Will 2024 be the year that TikTok finally wins over Western consumers with its in-stream commerce options?
Over the last few years, TikTok has been pushing to maximize its in-app sales, in order to maximize its revenue opportunities. In China, the local version of the app, called Douyin, now generates the majority of its income via in-stream sales, which is the template that TikTok is looking to adapt for other markets.
But now, it’s set to make another push on eCommerce, with Bloomberg reporting that TikTok’s aiming to “grow the size of its US e-commerce business tenfold to as much as $17.5 billion this year”.
How it aims to do so, however, isn’t so clear.
The biggest driver of in-app shopping on Douyin is live-streams, with streaming commerce becoming a major industry in China. But again, Western audiences haven’t shown the same enthusiasm for impulse buying during live broadcasts.
That could reflect an overall hesitancy to buy on TikTok (amid concerns around its Chinese ownership), or it could be that live-streaming just hasn’t caught on in the same way, but its lack of traction isn’t exactly a great indicator for TikTok’s efforts.

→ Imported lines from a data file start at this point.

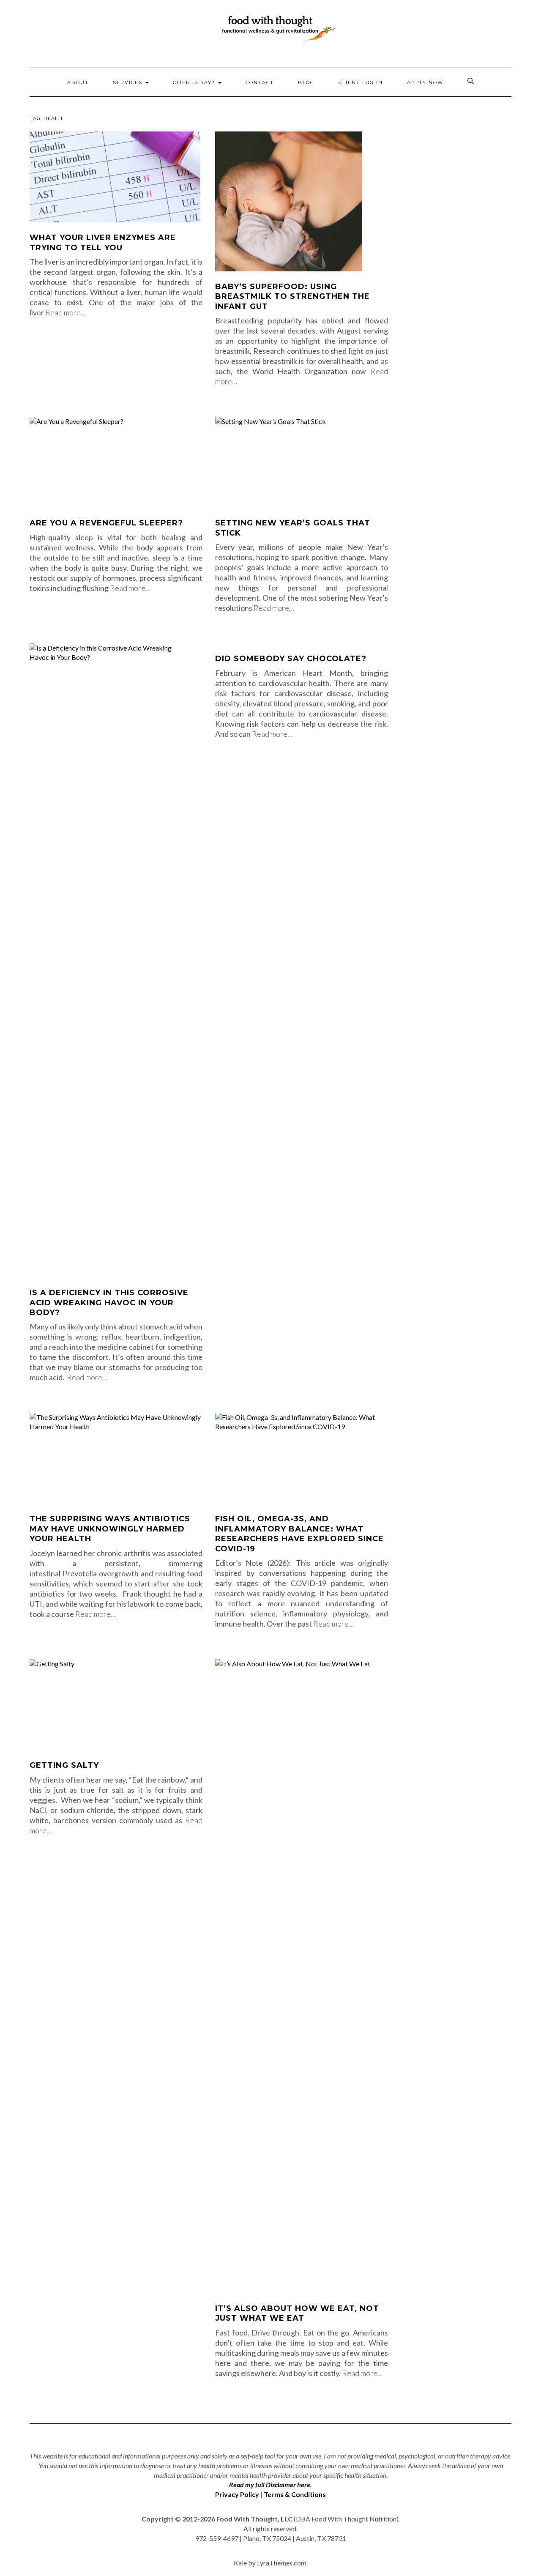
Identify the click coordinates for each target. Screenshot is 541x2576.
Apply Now (425, 82)
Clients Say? (195, 82)
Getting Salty (64, 1765)
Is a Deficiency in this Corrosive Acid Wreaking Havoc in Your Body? (109, 1302)
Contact (260, 82)
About (78, 82)
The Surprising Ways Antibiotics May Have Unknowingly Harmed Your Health (110, 1528)
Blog (306, 82)
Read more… (65, 312)
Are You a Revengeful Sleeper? (106, 523)
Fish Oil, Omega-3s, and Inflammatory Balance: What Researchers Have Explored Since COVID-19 (299, 1533)
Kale (240, 2563)
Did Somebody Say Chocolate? (290, 658)
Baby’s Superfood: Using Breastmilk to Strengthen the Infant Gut (292, 296)
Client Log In (361, 82)
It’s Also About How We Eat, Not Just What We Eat (297, 2313)
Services (129, 82)
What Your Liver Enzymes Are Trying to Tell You (103, 242)
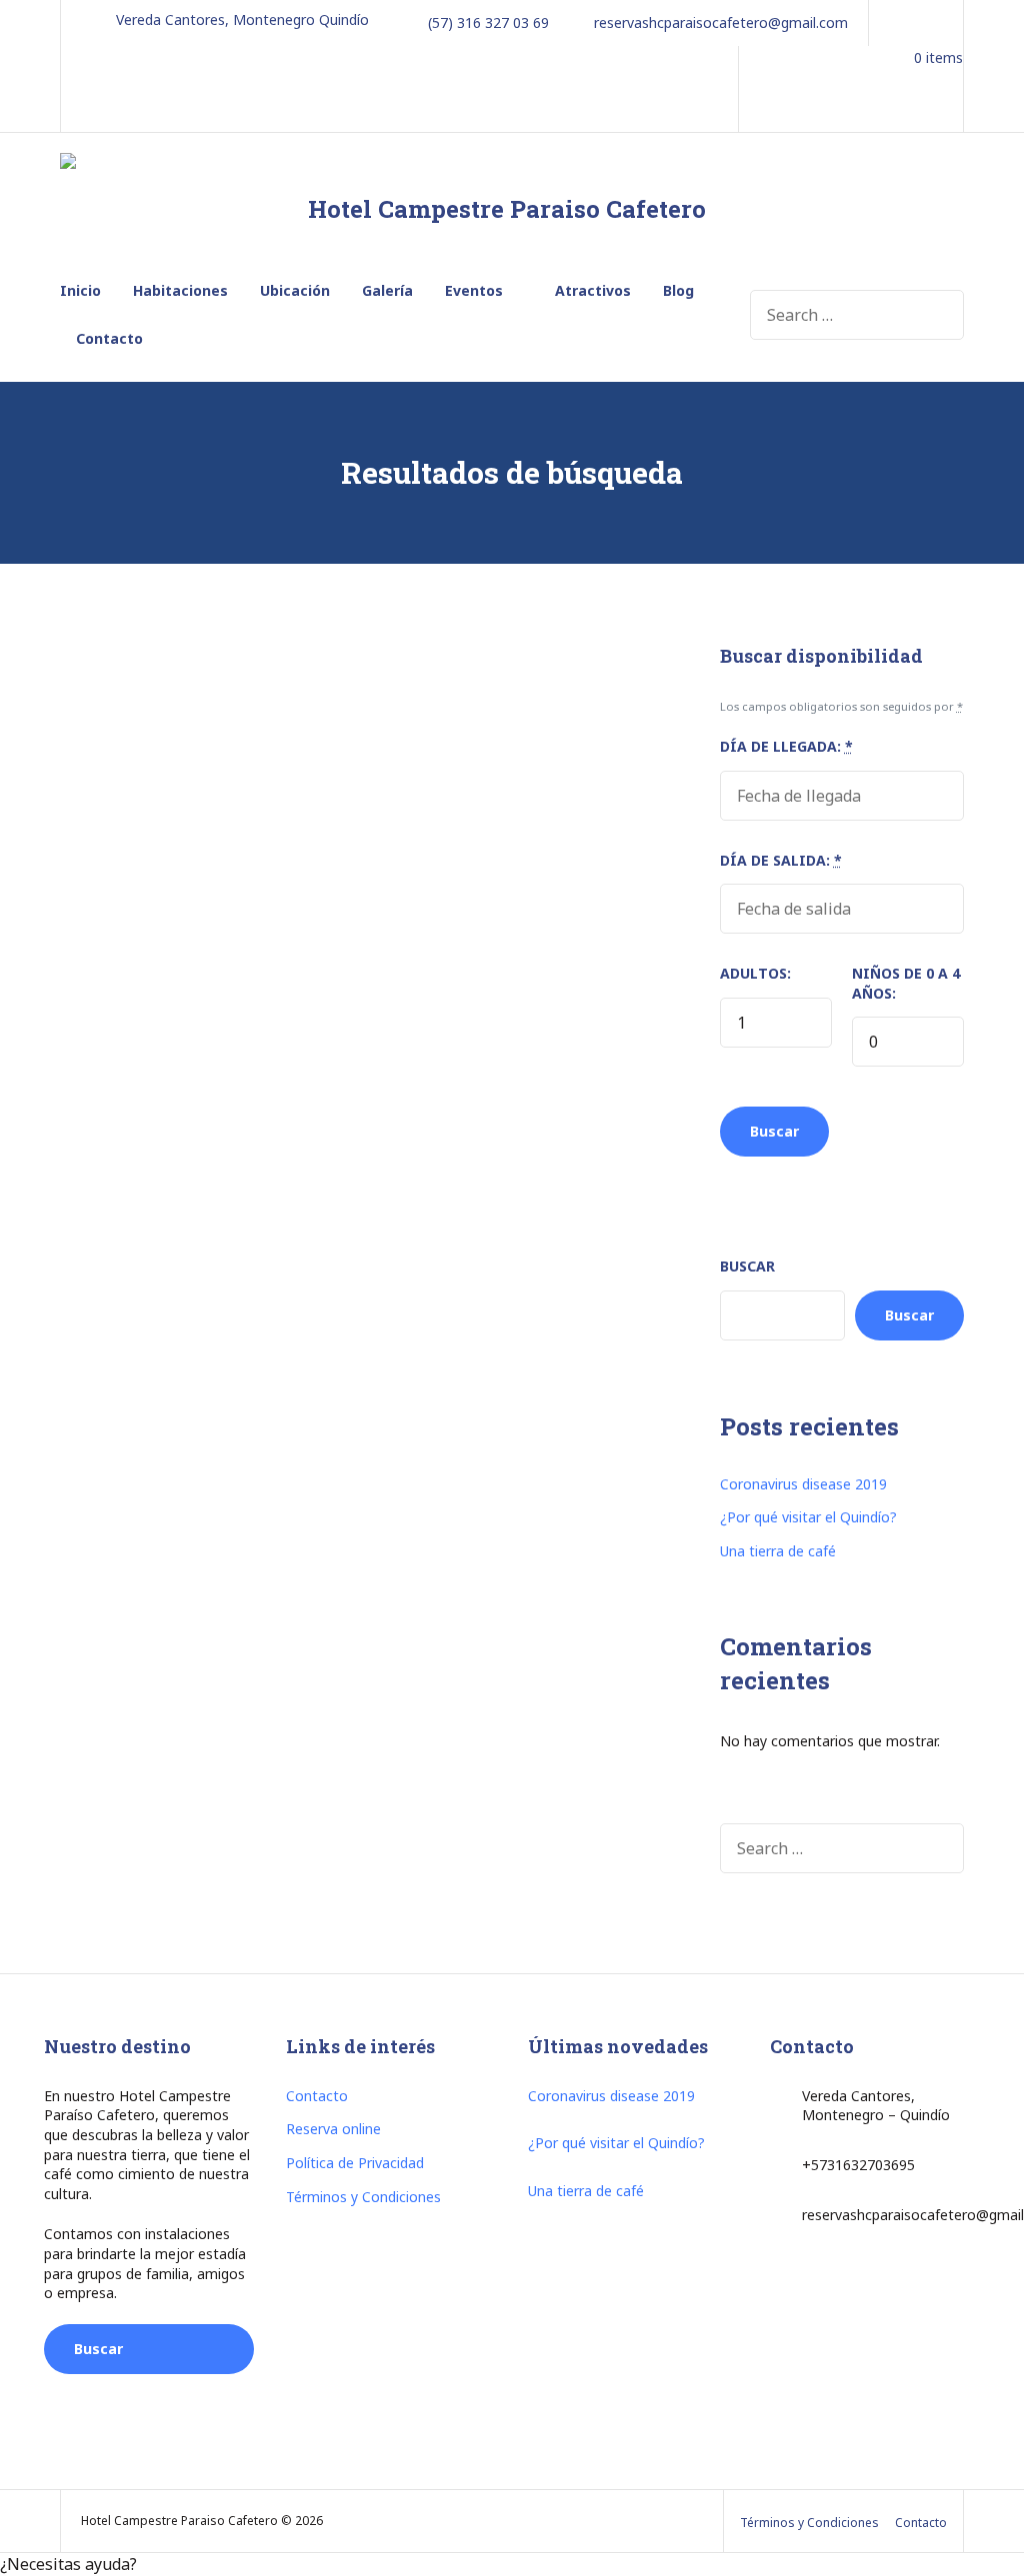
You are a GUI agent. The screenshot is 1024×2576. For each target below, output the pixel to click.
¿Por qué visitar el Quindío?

Still, spending on TikTok, in general, is gaining traction.
Last month, data.ai reported that TikTok users spent $3.8 billion in the app throughout 2023, up 15% year-over-year.
U.S. consumers contributed a significant amount to that, though the majority of U.S. purchases have been on TikTok Coins, which enable users to purchase virtual gifts in the app, which can then be traded for real world currency.
So while U.S. users aren’t necessarily buying products via TikTok Shop, the fact that they are willing to spend in-app is a positive sign, which TikTok clearly sees as an opportunity for expansion.
So how will TikTok look to extend its shopping behaviors?
One option could be to incorporate food delivery, which has proven to be a winner on Douyin.
Starting with smaller-scale conveniences could help TikTok boost its utility, and get even more people spending in the app, in more ways, while it’s also been working to incorporate its own versions of Temu-like products in-stream.
Chinese retailer Temu has rapidly become a major force in Western markets, by offering sometimes lower-than-cost deals to lure consumers in. And while the products themselves are not always the highest quality, the thrill of shopping, without breaking the bank, has won over many, which TikTok is now also looking to tap into to extend shopping behaviors.
Because for TikTok, this is its key pathway to revenue success.
And not only for TikTok itself (and worth noting, TikTok is also increasing its merchant fees, beginning in April), but also for creators, who TikTok needs to get paid to keep them posting.
TikTok still doesn’t have a great revenue share process, with its Creator Fund becoming increasingly problematic, and ad share processes still not a viable option.
Commerce integrations provide more direct opportunity, both for influencers as salespeople, and as spokespeople for brands, and that could become a key lifeline for keeping its top creators posting more often, if it can convince more users to make direct purchases in-stream.
There are still a lot of questions, and a lot of ‘ifs’ in TikTok’s commerce calculations. But the opportunity is there, and if TikTok can convince more youngsters, in particular, to use it as a key product discovery and shopping platform, that could significantly solidify its business.
At the same time, you can expect Amazon’s spending on Washington-based lobbyists to increase in step with TikTok’s plans. If TikTok does succeed, the calls for a ban will ramp up once again.